[Records for the task]

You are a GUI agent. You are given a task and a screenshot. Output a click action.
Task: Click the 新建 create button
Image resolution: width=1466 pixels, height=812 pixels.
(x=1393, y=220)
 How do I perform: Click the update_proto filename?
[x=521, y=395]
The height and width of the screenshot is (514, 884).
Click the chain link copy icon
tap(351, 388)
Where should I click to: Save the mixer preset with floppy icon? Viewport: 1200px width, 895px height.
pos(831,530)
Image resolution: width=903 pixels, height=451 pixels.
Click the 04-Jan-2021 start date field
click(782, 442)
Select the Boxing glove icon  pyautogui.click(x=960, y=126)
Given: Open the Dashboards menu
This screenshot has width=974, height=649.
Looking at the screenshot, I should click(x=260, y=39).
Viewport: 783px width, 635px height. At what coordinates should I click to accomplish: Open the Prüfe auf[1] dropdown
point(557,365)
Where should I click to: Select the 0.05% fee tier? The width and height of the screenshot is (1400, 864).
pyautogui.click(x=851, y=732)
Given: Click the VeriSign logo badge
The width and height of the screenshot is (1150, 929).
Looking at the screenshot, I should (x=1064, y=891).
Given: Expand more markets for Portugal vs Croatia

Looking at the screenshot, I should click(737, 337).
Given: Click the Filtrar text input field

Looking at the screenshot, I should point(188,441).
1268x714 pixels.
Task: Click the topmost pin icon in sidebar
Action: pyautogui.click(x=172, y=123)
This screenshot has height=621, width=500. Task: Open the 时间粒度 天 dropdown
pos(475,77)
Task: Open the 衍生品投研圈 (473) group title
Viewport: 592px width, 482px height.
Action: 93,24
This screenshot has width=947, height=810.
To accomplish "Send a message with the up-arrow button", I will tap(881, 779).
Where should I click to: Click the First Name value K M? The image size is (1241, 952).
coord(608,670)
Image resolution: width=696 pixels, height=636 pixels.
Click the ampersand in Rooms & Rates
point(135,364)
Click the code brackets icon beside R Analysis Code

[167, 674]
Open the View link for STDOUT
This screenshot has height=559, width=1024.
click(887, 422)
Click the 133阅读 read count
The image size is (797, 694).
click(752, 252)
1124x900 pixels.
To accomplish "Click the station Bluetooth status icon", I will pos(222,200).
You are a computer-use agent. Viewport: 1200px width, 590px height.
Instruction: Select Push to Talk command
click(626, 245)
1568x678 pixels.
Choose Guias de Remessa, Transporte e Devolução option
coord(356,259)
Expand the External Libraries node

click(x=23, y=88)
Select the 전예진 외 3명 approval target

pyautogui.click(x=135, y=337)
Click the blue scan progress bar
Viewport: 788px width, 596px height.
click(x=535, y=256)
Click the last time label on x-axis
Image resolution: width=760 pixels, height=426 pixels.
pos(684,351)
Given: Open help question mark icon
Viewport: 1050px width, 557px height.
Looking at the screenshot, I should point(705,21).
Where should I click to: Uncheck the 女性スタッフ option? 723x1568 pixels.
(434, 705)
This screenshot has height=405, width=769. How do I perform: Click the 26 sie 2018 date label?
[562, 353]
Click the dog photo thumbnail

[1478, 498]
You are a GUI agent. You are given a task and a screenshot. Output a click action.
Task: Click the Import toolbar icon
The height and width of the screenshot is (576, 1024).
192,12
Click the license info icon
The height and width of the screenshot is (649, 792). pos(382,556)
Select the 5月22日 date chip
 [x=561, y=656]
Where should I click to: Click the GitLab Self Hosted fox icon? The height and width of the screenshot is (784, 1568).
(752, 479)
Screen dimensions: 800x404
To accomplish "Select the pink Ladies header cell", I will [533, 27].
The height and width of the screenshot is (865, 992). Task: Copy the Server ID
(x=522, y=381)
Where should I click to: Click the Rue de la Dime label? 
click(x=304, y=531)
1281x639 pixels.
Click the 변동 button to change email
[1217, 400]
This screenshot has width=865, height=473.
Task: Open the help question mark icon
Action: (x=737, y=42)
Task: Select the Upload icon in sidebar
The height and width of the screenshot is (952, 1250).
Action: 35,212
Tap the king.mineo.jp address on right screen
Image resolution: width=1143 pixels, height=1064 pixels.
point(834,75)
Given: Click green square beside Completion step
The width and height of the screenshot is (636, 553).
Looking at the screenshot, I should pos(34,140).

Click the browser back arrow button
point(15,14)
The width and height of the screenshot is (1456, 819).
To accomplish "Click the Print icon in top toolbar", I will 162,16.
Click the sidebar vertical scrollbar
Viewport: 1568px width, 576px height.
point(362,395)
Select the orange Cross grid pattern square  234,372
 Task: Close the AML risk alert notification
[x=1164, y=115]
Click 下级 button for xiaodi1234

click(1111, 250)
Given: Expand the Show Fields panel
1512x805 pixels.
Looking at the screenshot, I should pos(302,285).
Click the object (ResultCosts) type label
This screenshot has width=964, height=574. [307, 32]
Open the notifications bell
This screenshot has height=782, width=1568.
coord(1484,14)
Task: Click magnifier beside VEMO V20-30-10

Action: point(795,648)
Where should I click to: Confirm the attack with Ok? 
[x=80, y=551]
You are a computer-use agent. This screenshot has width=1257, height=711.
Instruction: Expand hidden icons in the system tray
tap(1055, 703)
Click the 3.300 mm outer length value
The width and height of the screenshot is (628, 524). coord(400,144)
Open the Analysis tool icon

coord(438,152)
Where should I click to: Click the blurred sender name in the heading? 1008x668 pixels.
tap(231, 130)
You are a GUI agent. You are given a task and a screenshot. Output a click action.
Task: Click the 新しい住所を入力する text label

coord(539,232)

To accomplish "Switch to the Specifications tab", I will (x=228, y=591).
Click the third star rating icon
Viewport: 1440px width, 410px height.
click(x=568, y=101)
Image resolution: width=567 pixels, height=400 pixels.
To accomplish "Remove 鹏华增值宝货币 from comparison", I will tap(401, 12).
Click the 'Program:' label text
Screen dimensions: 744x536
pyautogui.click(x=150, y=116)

[What to work on]
Output the portion of the entries that opens with the line containing "Given: Open the Dashboards menu" and closes with the line containing "pyautogui.click(x=851, y=732)" as a two-column CSV headed instruction and action, one row per entry. Enclose each field in quotation marks and replace any line breaks within a field with spaces.

[Response]
instruction,action
"Given: Open the Dashboards menu This screenshot has width=974, height=649.","Looking at the screenshot, I should click(x=260, y=39)."
"Viewport: 783px width, 635px height. At what coordinates should I click to accomplish: Open the Prüfe auf[1] dropdown","point(557,365)"
"Where should I click to: Select the 0.05% fee tier? The width and height of the screenshot is (1400, 864).","pyautogui.click(x=851, y=732)"